Né au début IIème siècle à Flavia Neapolis (actuelle Naplouse en Cisjordanie), Justin est l’un des auteurs majeurs de la pensée chrétienne antique. Appelé également Justin Martyr ou Justin le philosophe, il voit le jour dans une famille polythéiste et se décrit lui-même comme incirconcis et d’ascendance samaritaine (bien qu’il ne manifeste aucune connaissance des rites samaritains). Il est considéré parmi les plus grands apologètes de la littérature patristique. Son œuvre parvenue jusqu’à nous se compose de deux ouvrages essentiels : les Apologies et le Dialogue avec Tryphon. Ayant créé une école de philosophie chrétienne à Rome dans les années 150, Justin reste célèbre pour avoir notamment formé Tatien – auteur du Diatessaron (fusion des Évangiles en un unique ouvrage) et d’un Discours aux Grecs – demeuré lui-même connu pour avoir versé dans l’hétérodoxie dite « encratite » répugnant à tout acte charnel et prônant l’abstinence absolue. Justin est jugé et condamné à la décapitation – probablement en 165 – par le Préfet Junius Rusticus à Rome, ainsi que six de ses probables disciples.

L’œuvre de Justin est d’une remarquable richesse et permet de placer la défense de la foi chrétienne sur deux plans distincts : la démonstration auprès de l’Empire (notamment Antonin le Pieux et Marc-Aurèle) et la démonstration auprès du judaïsme pharisien (représenté par le personnage de Tryphon). Ses écrits ont laissé deux traces fort importantes pour l’appréciation des historiens, à savoir la séparation quasi-définitive entre christianisme et judaïsme et la plus ancienne description connue de la célébration eucharistique. En tant que défenseur, Justin ne s’est pas contenté d’exonérer les Chrétiens des accusations portées contre eux ; il a également démontré de manière philosophique (en se référant notamment à Platon) que la foi dans le Christ était l’aboutissement parfait de la connaissance du Divin, par la pratique de la justice dans la foi et non par une attitude passive. D’autre part, on estime qu’il est à l’origine de la définition de ce qu’est la succession apostolique. D’autres œuvres de Justin sont connues mais perdues, telles que le Syntagma, le probable premier catalogue de croyances déviantes (« hérésies ») au sein du christianisme de cette époque. Il convient également de souligner que des œuvres ont été faussement placées sous son nom (Pseudo-Justin).

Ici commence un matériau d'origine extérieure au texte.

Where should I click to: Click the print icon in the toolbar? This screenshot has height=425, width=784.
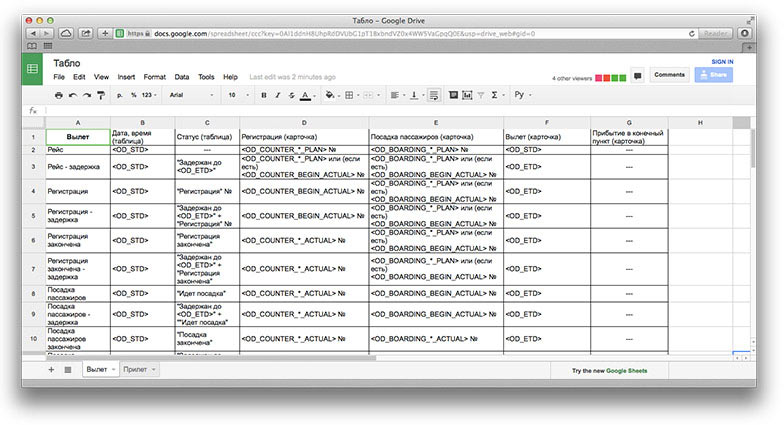pyautogui.click(x=58, y=95)
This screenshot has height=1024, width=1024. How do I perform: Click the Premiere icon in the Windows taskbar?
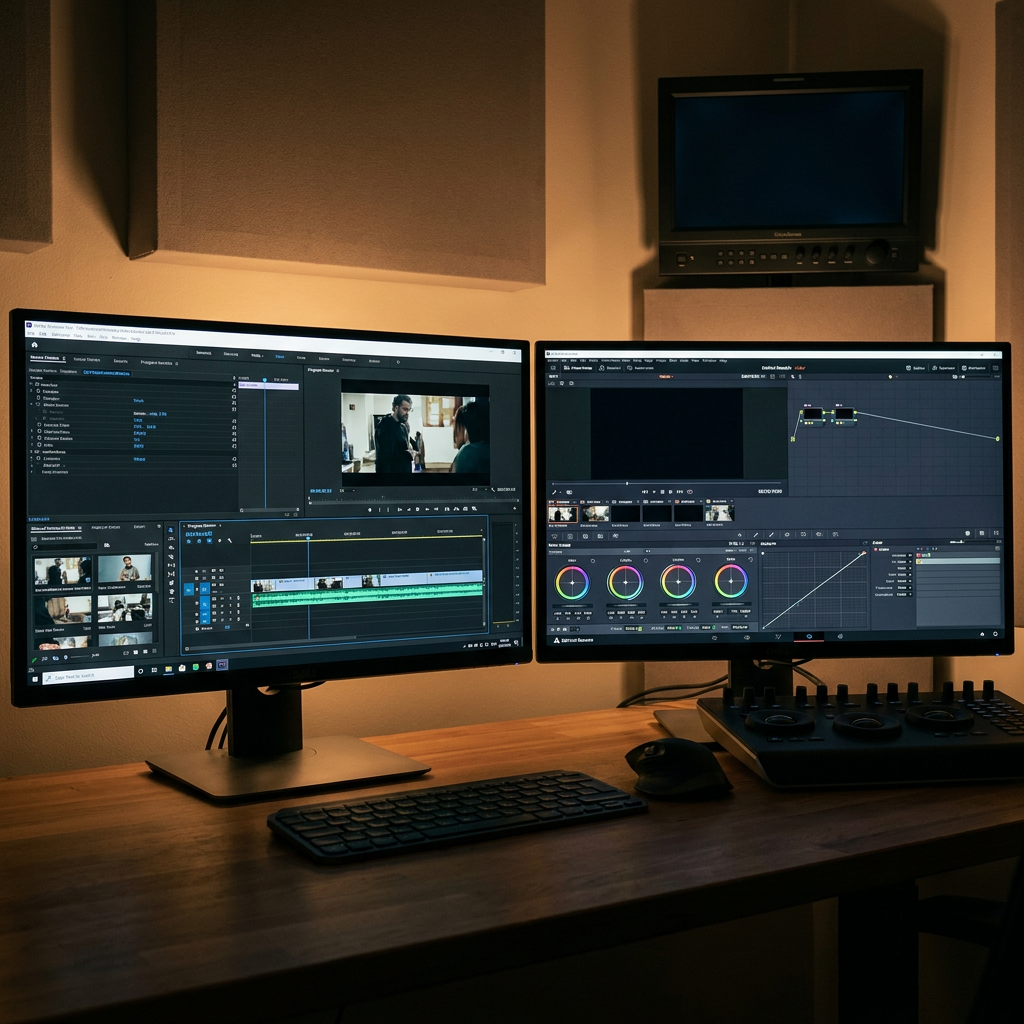click(x=222, y=665)
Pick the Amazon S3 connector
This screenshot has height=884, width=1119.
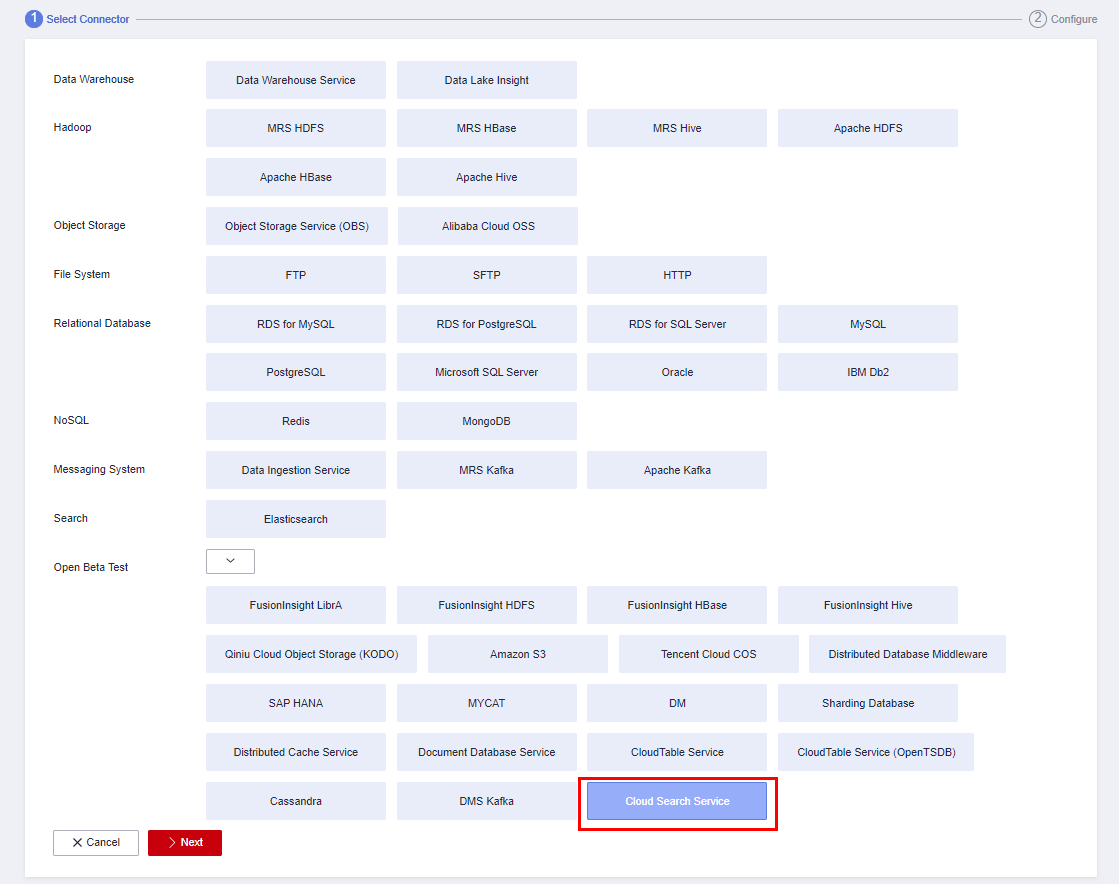(518, 654)
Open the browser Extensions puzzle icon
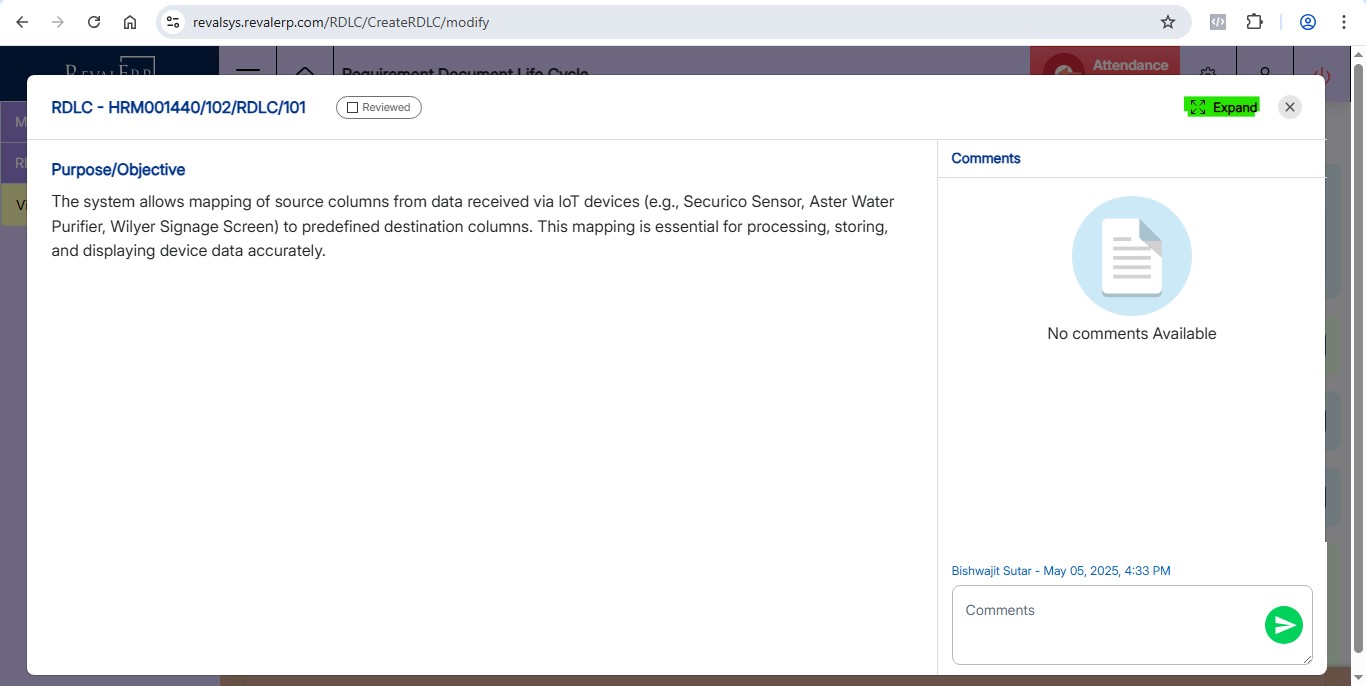This screenshot has width=1366, height=686. [x=1254, y=22]
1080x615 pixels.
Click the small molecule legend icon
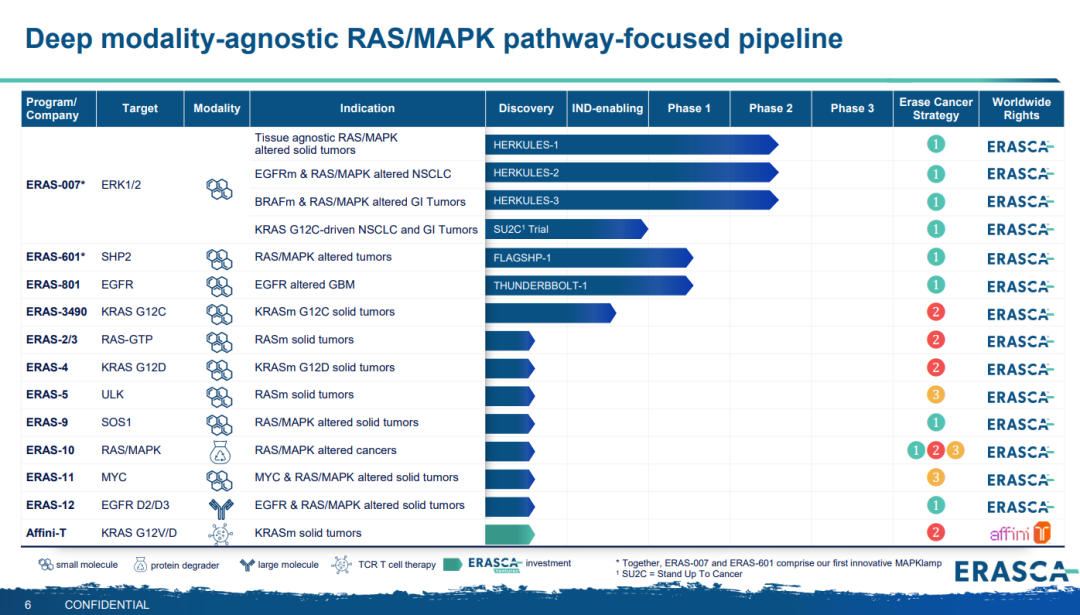tap(46, 565)
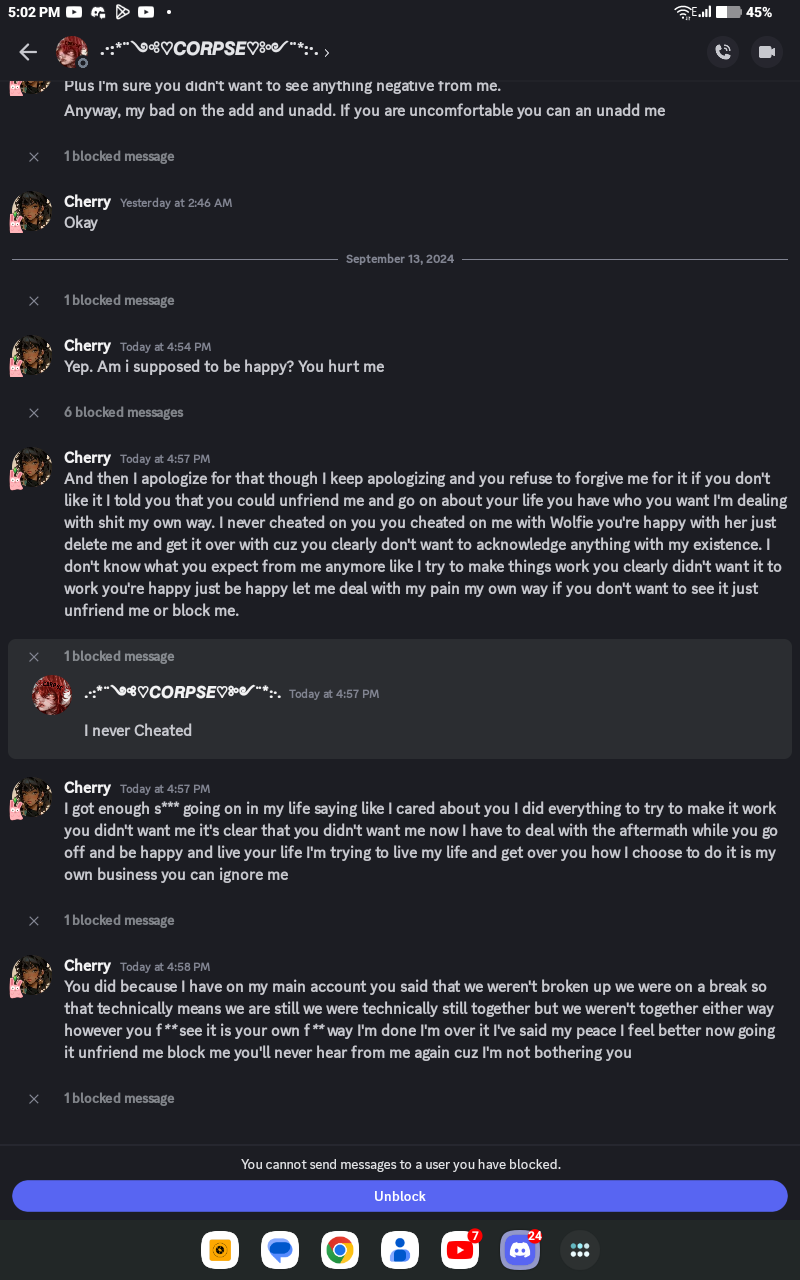Image resolution: width=800 pixels, height=1280 pixels.
Task: Launch YouTube from the taskbar
Action: [x=460, y=1250]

La lecture des ouvrages de Justin est indispensable à toute personne souhaitant développer ses connaissances sur le christianisme antique au moment où celui-ci peut être considéré comme détaché de ses racines judéennes. Pour le croyant, ces écrits sont une source inépuisable d’arguments permettant de consolider les fondements spirituels de la foi, notamment aux yeux des détracteurs du Christ.


MARTYROLOGIE

Mémoire de saint Justin, martyr. Philosophe, quand il eut découvert la vraie sagesse dans la vérité du Christ, il la suivit entièrement, la montra dans son comportement, l'enseigna, la défendit par ses écrits et mit le sceau à son témoignage par sa mort à Rome, sous l'empereur Marc Aurèle, entre 163 et 167. Après avoir présenté à l'empereur son Apologie pour la religion chrétienne, il fut traduit devant le préfet Rusticus, se déclara chrétien et fut condamné à mort.
Avec lui sont commémorés ses disciples: les saints martyrs Chariton, et Charite, Évelpiste et Hiéron, Pacon et Libérien, qui reçurent en même temps que lui la couronne de gloire.

Dernières paroles du mystérieux vieillard rencontré par le philosophe Justin au bord de la mer: "Prie avant tout pour que les portes de la lumière te soient ouvertes, parce que personne ne peut voir et comprendre, si Dieu et son Christ ne lui accordent pas de comprendre" (Dial. 7, 3).